Task to complete
Transcribe the records below exactly as written, from the opening line through the line that contains "WORK WITH ME (1076, 42)".

Items from a dataset
# # # #

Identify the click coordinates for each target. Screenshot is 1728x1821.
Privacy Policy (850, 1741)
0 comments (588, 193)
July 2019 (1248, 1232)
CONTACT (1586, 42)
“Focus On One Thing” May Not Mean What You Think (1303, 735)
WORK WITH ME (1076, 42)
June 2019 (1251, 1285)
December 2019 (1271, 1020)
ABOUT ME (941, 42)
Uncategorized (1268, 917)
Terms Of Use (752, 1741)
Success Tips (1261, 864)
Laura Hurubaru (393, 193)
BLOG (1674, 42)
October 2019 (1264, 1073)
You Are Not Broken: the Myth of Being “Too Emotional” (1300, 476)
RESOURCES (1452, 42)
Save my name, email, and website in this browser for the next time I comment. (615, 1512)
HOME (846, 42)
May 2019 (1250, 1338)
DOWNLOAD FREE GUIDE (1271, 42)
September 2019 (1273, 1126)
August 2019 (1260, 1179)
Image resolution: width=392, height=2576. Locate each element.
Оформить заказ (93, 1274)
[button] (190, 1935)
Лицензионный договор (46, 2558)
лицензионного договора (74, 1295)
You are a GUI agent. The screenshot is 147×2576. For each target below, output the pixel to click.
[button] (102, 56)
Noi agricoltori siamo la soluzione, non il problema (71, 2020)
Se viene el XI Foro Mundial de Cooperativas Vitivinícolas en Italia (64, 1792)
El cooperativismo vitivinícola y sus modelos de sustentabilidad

# # # #

Solution to the problem
Identify the click coordinates for each target. Screenshot is 1728x1821.
Privacy Policy (850, 1741)
0 comments (588, 193)
July 2019 (1248, 1232)
CONTACT (1586, 42)
“Focus On One Thing” May Not Mean What You Think (1303, 735)
WORK WITH ME (1076, 42)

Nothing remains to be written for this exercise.